A entrada do Canal Hollywood iluminou a casa por volta dos 14/15 anos, quando o meu pai mandou instalar a TVCabo. A ideia de ter cinema 24 horas deslumbrava-me.
Pouco depois, juntamente com um conjunto de VHSs oferecido pela minha tia, que continham a história dos óscares, descubro, numa biblioteca desordenada que havia no Cascaishopping, um CD-ROM, Cinemania97, que veio desbloquear definitivamente o meu desconhecimento cinematográfico. Foi o melhor investimento da minha vida.

Tantas horas em frente ao computador a ver excertos, críticas de Leonard Maltin, Roger Ebert e Pauline Kael, os óscares, os artistas e o pessoal técnico (quantos argumentistas, compositores, editores não conheci nessas tardes e noites de pesquisa?) levaram-me a afinar o critério de selecção. A internet só entraria em casa no final de 1999; assim, durante três anos o Cinemania97 foi a minha IMDB e através dele entrei Na Sombra e No Silêncio. Conhecia Gregory Peck dos filmes do Canal 2 mas esta obra em particular exerceu um fascínio especial, sobretudo por o CD conter um excerto (sonoro) da alegação final de Peck no tribunal.
Quando vi que o filme passaria no Hollywood não tive dúvidas e talvez tenha sido o primeiro filme a preto e branco que me fez chorar. Realizado por Robert Mulligan, o filme é tão especial e contém tantas particularidades que daria para vários artigos. Em resumo: no Sul da década de trinta, um advogado de uma pequena cidade do Alabama é chamado a defender um negro acusado de violar uma rapariga branca. Em 1962, Gregory Peck levaria finalmente o óscar e quase quarenta anos depois fui levado a procurar o livro que lhe dera origem – Não Matem a Cotovia – e que ainda permanece como o meu preferido.

Parti, então, em busca de outros títulos de Mulligan, e o segundo que vi, veio também pelo Hollywood. Obra de 1991, O Homem da Lua (não confundir com Homem na Lua, com Jim Carrey) traz-nos um retrato nostálgico da adolescência rural no sul dos Estados Unidos por volta dos anos cinquenta/sessenta (?).
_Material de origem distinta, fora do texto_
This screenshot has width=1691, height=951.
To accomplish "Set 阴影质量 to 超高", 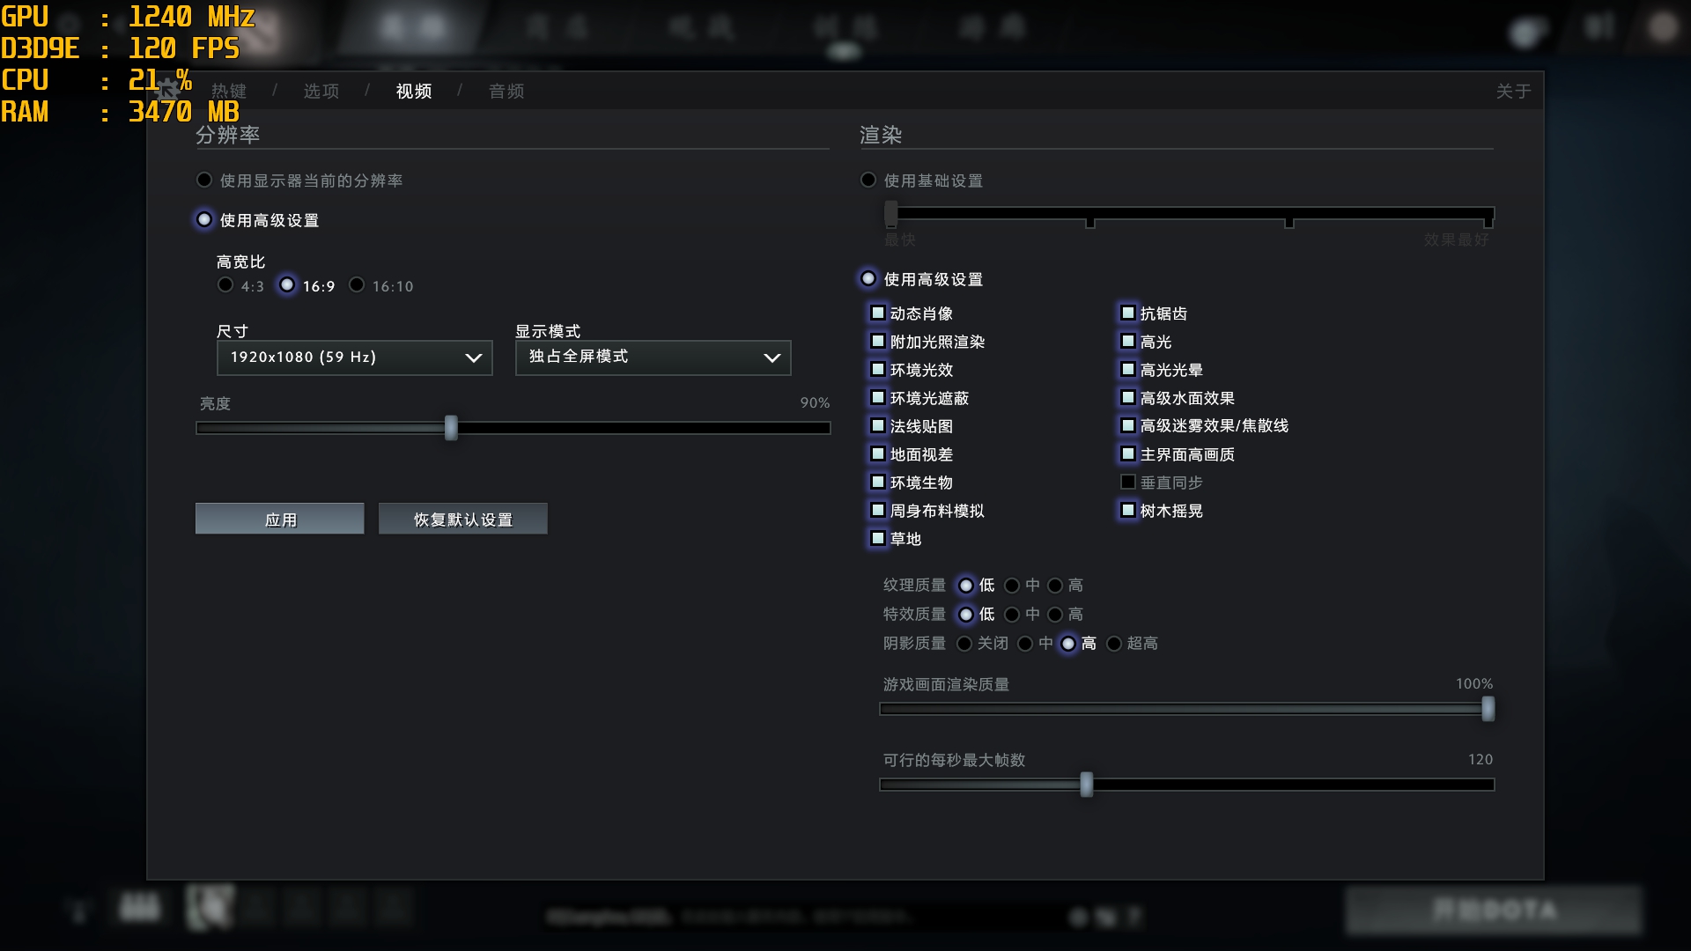I will (1115, 644).

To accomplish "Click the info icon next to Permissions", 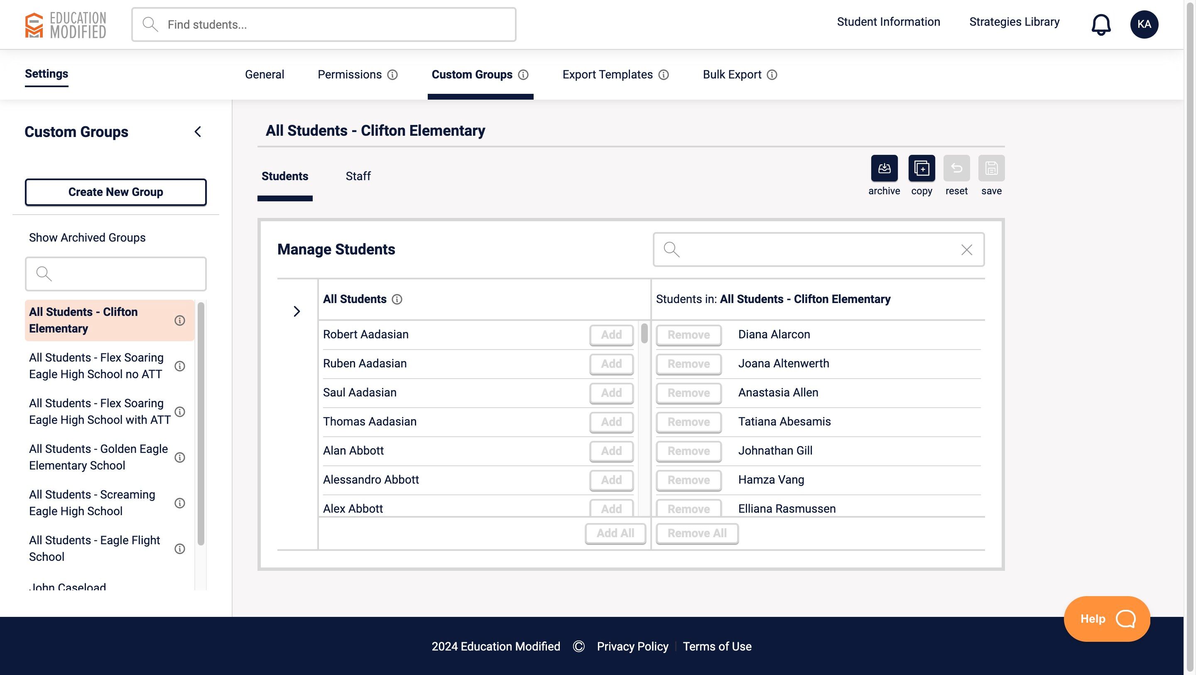I will tap(392, 75).
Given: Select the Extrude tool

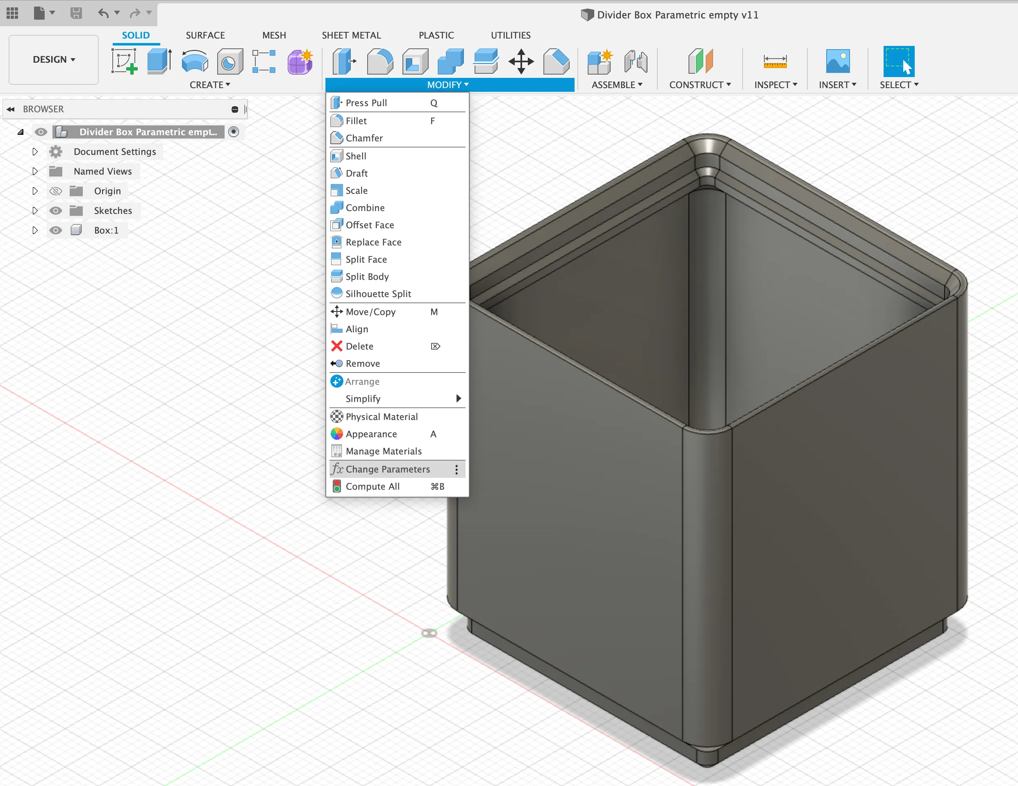Looking at the screenshot, I should click(159, 62).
Com Sam Waterston e Tess Harper, e uma jovem então com quinze anos, Reese Witherspoon, viria a ser o último filme do realizador e mostra-nos, uma vez mais, um olhar triste (e muito belo) sobre o passado: a tristeza, quando bem contada, espalha um charme especial pela arte em que toca.
Os restantes dois filmes que vi vieram pelo torrent, logo, por volta de 2012-2013, os anos em que sacava filmes, uma época em que a minha viagem pelo Cinema teve um novo impulso.
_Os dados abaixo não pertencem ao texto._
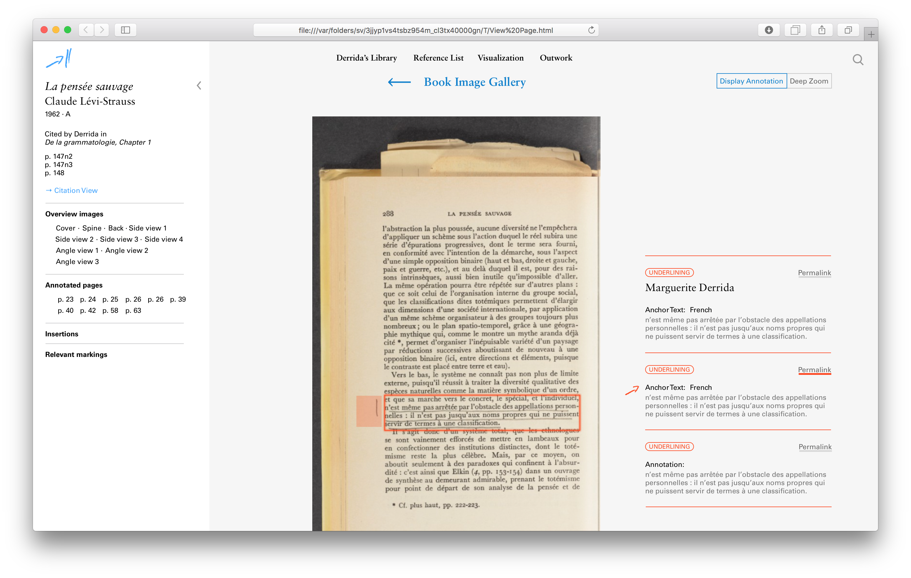Image resolution: width=911 pixels, height=578 pixels.
Task: Go to the Visualization page
Action: (x=500, y=58)
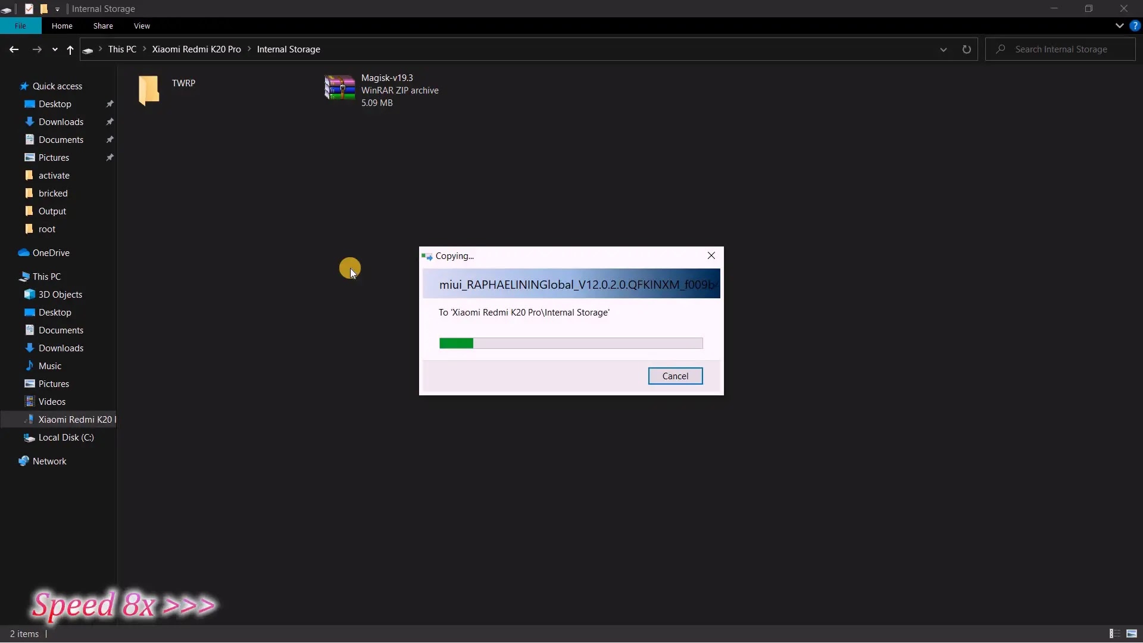
Task: Refresh the Internal Storage folder view
Action: [966, 49]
Verão de 42. Um filme de 1971 que cujo título me apaixonou. Uma vez mais, a descoberta do amor, um olhar sobre o passado e os conflitos afectivos de que as vidas se constroem: durante umas férias de Verão numa ilha ao largo do Massachussets, um jovem apaixona-se pela primeira vez, por uma mulher mais velha que aguarda notícias do marido, em guerra na Europa. O piano de Michel Legrand marca o tom da história num belíssimo acompanhamento. Aliás as bandas sonoras dos filmes de Mulligan nunca foram deixados ao acaso: Elmer Bernstein havia marcado Na Sombra e no Silêncio e em 1978, outro homem forte da música para Cinema, Marvin Hamlisch, viria a ser nomeado com The Last Time I Felt Like This, a canção do filme À Mesma Hora Para o Ano que Vem. A história havia-me sido mencionada quase vinte anos antes, no epílogo de um relacionamento: ela falou-me num filme em que um homem e uma mulher, ambos casados, se encontravam uma vez por ano, sempre no mesmo dia, para uma noite de amor. Ellen Burstyn e Allan Alda (que na altura era estrela com a série MASH) formam o par romântico que durante décadas mantiveram a relação em segredo.
Dizer que este nova-iorquino nascido em 1925 não fez muito mais pelo cinema é injusto: além de Amar Um Desconhecido, história que Mulligan filmou logo a seguir a Na Sombra e No Silêncio e que, além de um elenco de luxo encabeçado por Steve McQueen e Natalie Wood, mostra a coragem de, em plena década de sessenta, expor as consequências que one night stand trazem à vida de uma jovem e de um artista (não vi ainda este filme), o facto de ter adaptado a obra de Harper Lee, um dos filmes americanos mais importantes da segunda metade do século vinte justifica, por si só toda a sua carreira. Os quatro filmes que vi de Mulligan não devem nada a ninguém, deixando uma marca própria na história do cinema americano.